Anyone who has spent any time managing a post acquisition integration will recognise that culture is a, and in many cases, the critical factor which can determine success or failure. This is not something new…and yet it still comes as a surprise for many acquirers.
Despite this widespread knowledge, much confusion still reigns around what cultural dimensions to consider, how to find them and measure them, and then most importantly, what on earth to do about them.
This week I want to deal with some important misconceptions…hopefully they align with some of your experience:
- The post announcement dinner between the CEOs of two integrating businesses where they talk about the positive qualities of their respective organisations, the extremely high level development of a joint strategy and in general ‘get on’, does not, in itself, constitute a cultural assessment! Too often, these types of meetings are broadcast as the two integrating entities being similar or working on a similar set of values.In fact, the misinformation arising from this type of messaging has, in my experience, done incredible damage as the employees find in fact, that there are considerable differences between the two organisations. It erodes trust and often leads to a conclusion that leadership is incompetent at best or being deliberately misleading at worst.
- Contrary to opinion, integrating companies with two very different cultures is not necessarily more difficult that integrating two similar ones. One of the things that I’ve observed in cross border acquisitions where you’re often dealing with different national as well as corporate cultures is that the heightened sense of awareness on both sides of the deal leads to better listening and ultimately a position where both organisations recognise the need to change. This creates momentum and that in turn generates activity and responsiveness…two key elements.
- The values and mission statement of most organisations that I’ve ever come across are not a good guide for the inherent culture. To test this, find a random employee…place them in front of the values (that are no doubt etched into a wall somewhere at enormous expense!) and ask them whether they recognise them in the behaviour of their boss. Understandably perhaps, values and mission statements tend to be aspirational rather than grounded in the reality of the culture today.
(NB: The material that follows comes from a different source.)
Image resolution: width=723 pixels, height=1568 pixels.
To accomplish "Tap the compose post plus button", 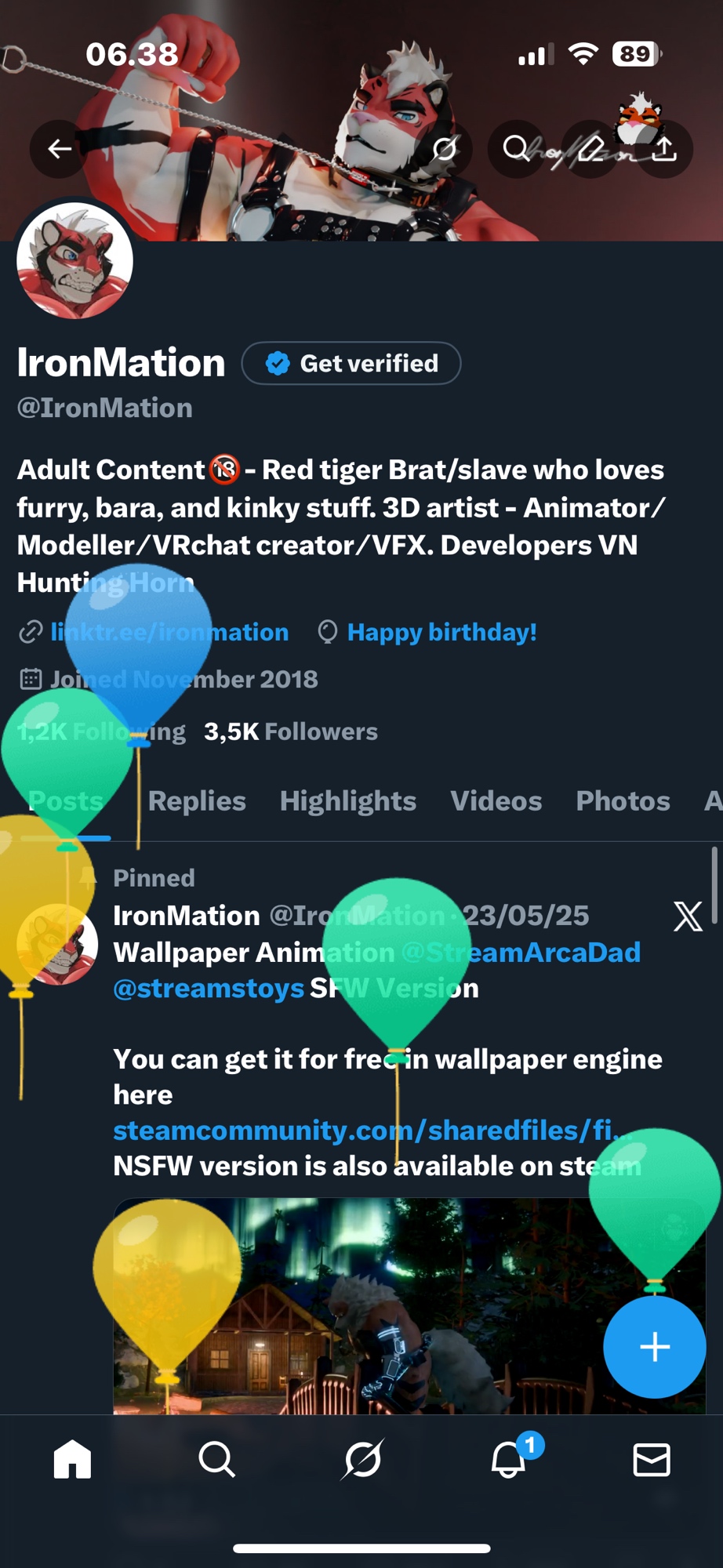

- Whilst you may be extremely familiar with the concept of corporate culture, the vast majority of employees are not. Asking them to describe their culture is therefore a pointless task…for two reasons:
- It leads to vague, high level language which will give you no insight into what’s really happening there, or:
- You will hear a long explanation of how wonderful the place is, often referring back to some bygone and probably largely mythical era
- The leadership of a business is not an accurate proxy for its culture. Just talking to the leaders will not give you proper insight into the organisation…and most importantly, will result in you missing the best engagement opportunity you’re likely to have in the early days of an integration.
- Listening to those who make the most noise is a strategy which will mean that you miss 60-80% of the population. Acolytes and terrorists occupy the two extremes of any employee landscape…the silent majority are as, if not more, important and you need to understand their experience proportionately in any cultural assessment process.
- Doing an electronic survey with employees from a recently acquired business, who didn’t ask / volunteer to work for you, may be an easy exercise to deliver. It is, however highly unlikely to give you any valuable insight….other than the fact that they are extremely unhappy and are using this as an exercise to vent their spleen! A challenge for you:
- Ask 20 people in your organisation to write down the names of the 10 most influential people in the company (note the term influential…not most senior, experienced, scary!)
- Compare lists and you will see a remarkable level of consistency.
- Interview those about culture in a smart way (ie don’t ask about culture directly) and you will have an accurate proxy.